Child gating refers to the process by which the same hooks applied to a parent process, are reapplied to any children spawned by the parent.
Child gating should be useful in any scenario where your target is spawning multiple other binaries, for example a root detection technique may involve spawning the which binary and checking for su; This can be bypassed by:
Preventing the target from spawning which by hiding that binary or inhibiting the call to exec* funtions. Hiding the su binary by hooking open or access and enabling child gating. Finally, child gating may also be useful for more complicated binaries such as Electron applications. Electron will typically spawn a few processes, all of which have different purposes - child gating on the initially spawned process is critical in successfully hooking the application.
First we need to programs, one and two respectively. one will spawn two.
One
#include <stdlib.h>
#include <stdio.h>
#include <unistd.h>
int main(){
puts("one");
// This is where one will spawn two
execve("./two", NULL, NULL);
}
Two
#include <stdlib.h>
#include <stdio.h>
int main(){
puts("two");
}
Now if we wanted to hook both calls to puts using Frida, we would need to use a feature called child gating. I didn’t include a writeup in exactly how this works, because I haven’t had the time to inspect the source code, but I gander it’d be interesting!
The code below is taken from the frida-python repository and slightly modified:
#!/usr/bin/env python3
from __future__ import print_function
import threading
import frida
from frida_tools.application import Reactor
class Application(object):
def __init__(self):
self._stop_requested = threading.Event()
self._reactor = Reactor(run_until_return=lambda reactor: self._stop_requested.wait())

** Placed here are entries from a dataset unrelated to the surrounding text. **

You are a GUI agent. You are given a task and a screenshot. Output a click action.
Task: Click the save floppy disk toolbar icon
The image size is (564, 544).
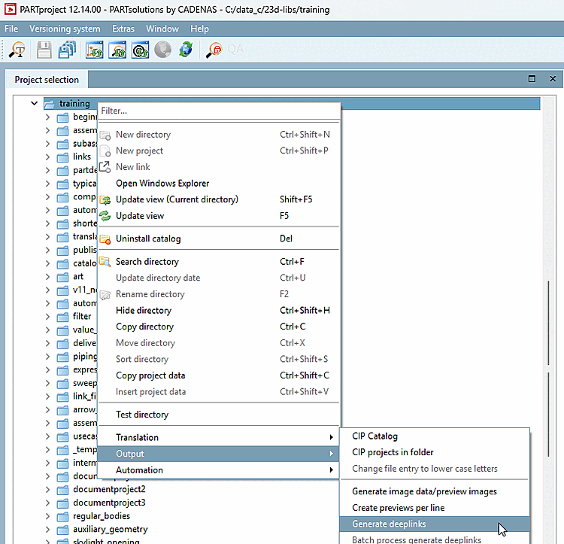pyautogui.click(x=44, y=50)
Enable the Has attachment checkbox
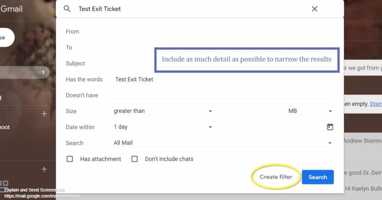Image resolution: width=382 pixels, height=200 pixels. 70,159
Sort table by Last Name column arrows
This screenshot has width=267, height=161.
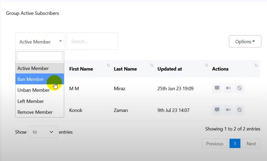point(152,65)
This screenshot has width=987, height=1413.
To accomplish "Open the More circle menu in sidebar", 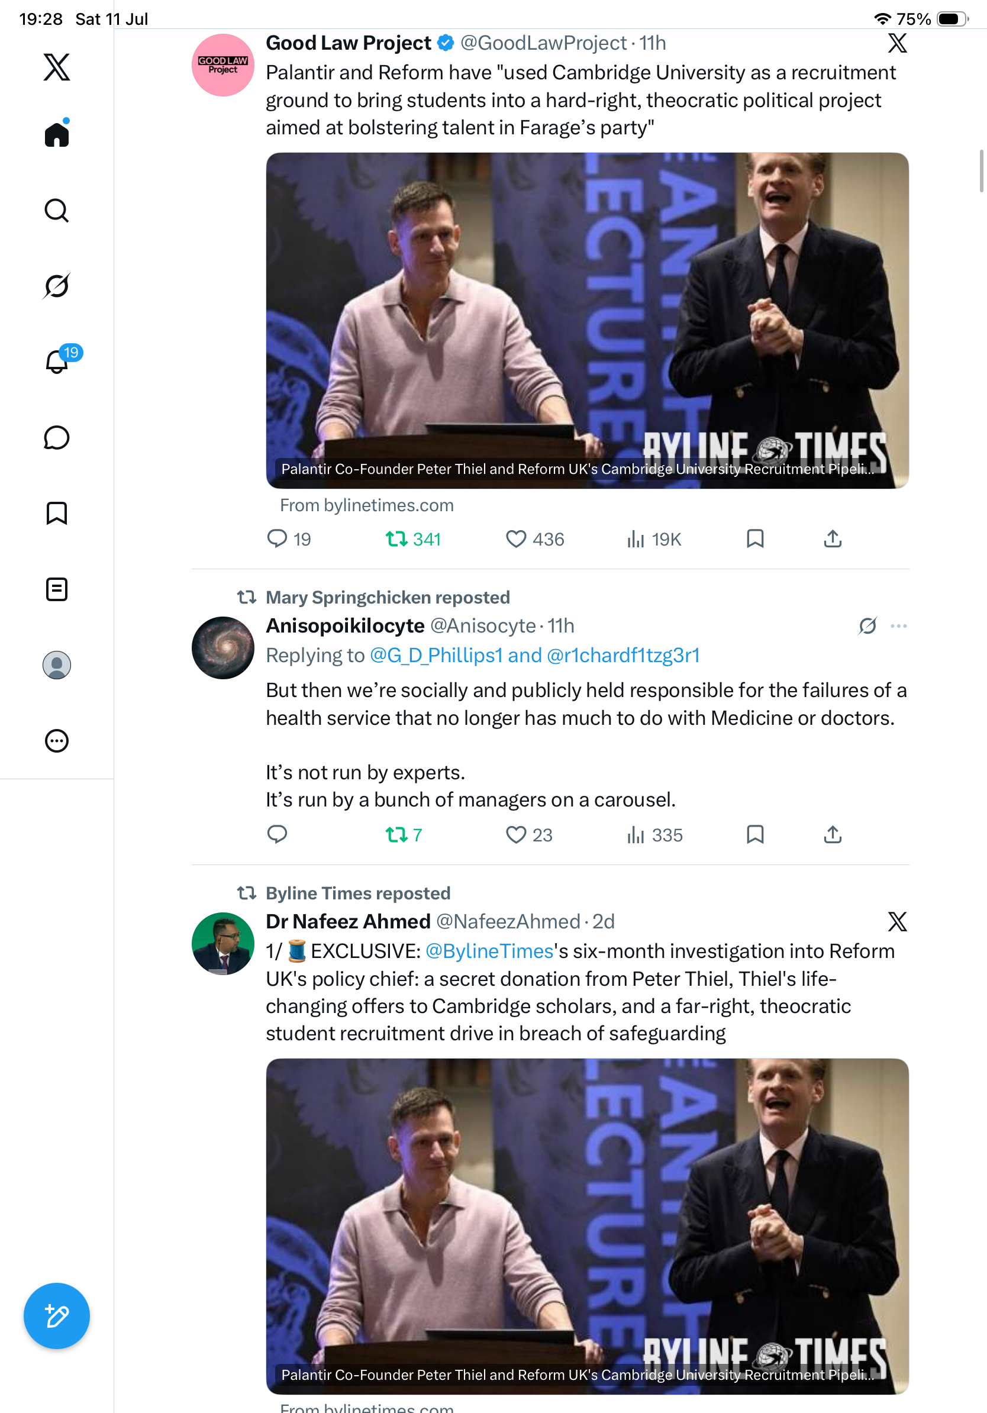I will coord(57,741).
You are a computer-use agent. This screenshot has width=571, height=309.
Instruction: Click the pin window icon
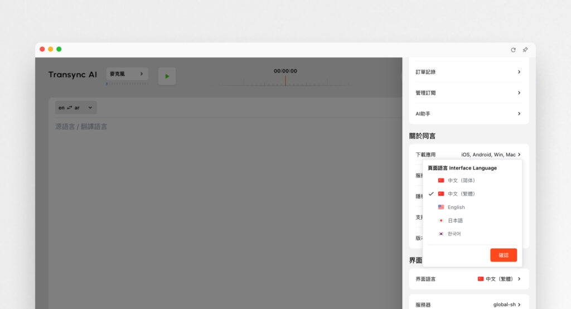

self._device = frida.get_local_device()
self._sessions = set()
self._device.on("child-added", lambda child: self._reactor.schedule(lambda: self._on_child_added(child)))
self._device.on("child-removed", lambda child: self._reactor.schedule(lambda: self._on_child_removed(child)))
self._device.on("output", lambda pid, fd, data: self._reactor.schedule(lambda: self._on_output(pid, fd, data)))
def run(self):
self._reactor.schedule(lambda: self._start())
self._reactor.run()
def _start(self):
argv = ["./one"]
print("✔ spawn(argv={})".format(argv))
pid = self._device.spawn(argv, env={}, stdio='pipe')
self._instrument(pid)
def _stop_if_idle(self):
if len(self._sessions) == 0:
self._stop_requested.set()
def _instrument(self, pid):
print("✔ attach(pid={})".format(pid))
session = self._device.attach(pid)
session.on("detached", lambda reason: self._reactor.schedule(lambda: self._on_detached(pid, session, reason)))
# Enable child gating
print("✔ enable_child_gating()")
session.enable_child_gating()
# Load a frida script from disk
print("✔ create_script()")
with open('./agent.js') as fd:
content = fd.read()
script = session.create_script(content)
script.on("message", lambda message, data: self._reactor.schedule(lambda: self._on_message(pid, message)))
print("✔ load()")
script.load()
print("✔ resume(pid={})".format(pid))
self._device.resume(pid)
self._sessions.add(session)
def _on_child_added(self, child):
print("⚡ child_added: {}".format(child))
self._instrument(child.pid)
def _on_child_removed(self, child):
print("⚡ child_removed: {}".format(child))
def _on_output(self, pid, fd, data):
print("⚡ output: pid={}, fd={}, data={}".format(pid, fd, repr(data)))
def _on_detached(self, pid, session, reason):
print("⚡ detached: pid={}, reason='{}'".format(pid, reason))
self._sessions.remove(session)
self._reactor.schedule(self._stop_if_idle, delay=0.5)
def _on_message(self, pid, message):
print("⚡ message: pid={}, payload={}".format(pid, message["payload"]))
app = Application()
app.run()
The agent source code is shown below, but it really only hooks puts.
Interceptor.attach(Module.findExportByName(null, 'puts'), {
onEnter: function(args){
send({
type: 'puts',
path: Memory.readUtf8String(args[0])
});
}
})
Viola! Now we have everything we need to see spawn gating in action. To compile the C programs, run the commands below:
clang one.c -o one
clang two.c -o two
Finally, you can execute the one binary by running the python script. Notice how both calls to puts are intercepted.